▸ Items from a data source:

-------------------------

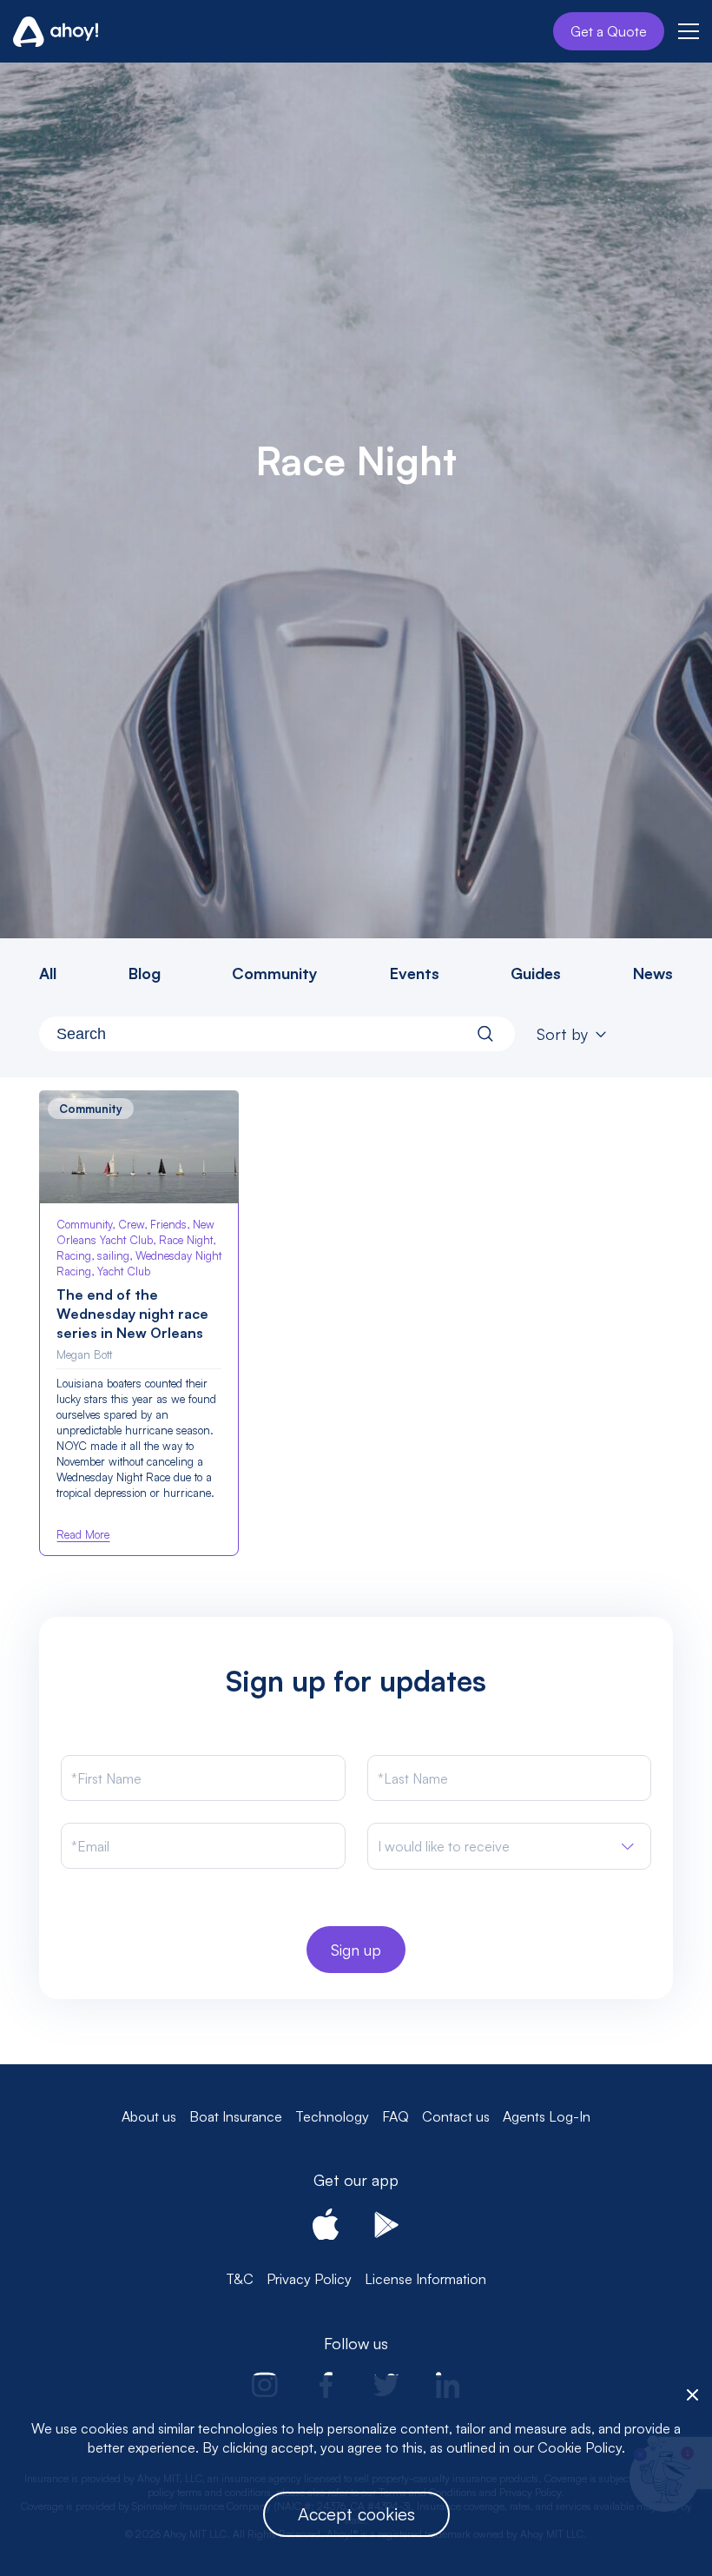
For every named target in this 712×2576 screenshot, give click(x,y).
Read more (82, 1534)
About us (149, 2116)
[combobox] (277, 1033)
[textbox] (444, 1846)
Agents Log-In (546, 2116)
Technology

-------------------------

▸ Prompt: The entries above, every one of them, should be retyped exactly, with no pictures carried over.

▸ Answer below:
For every named target in this 712×2576 screenshot, give click(x,y).
Read more (82, 1534)
About us (149, 2116)
[combobox] (277, 1033)
[textbox] (444, 1846)
Agents Log-In (546, 2116)
Technology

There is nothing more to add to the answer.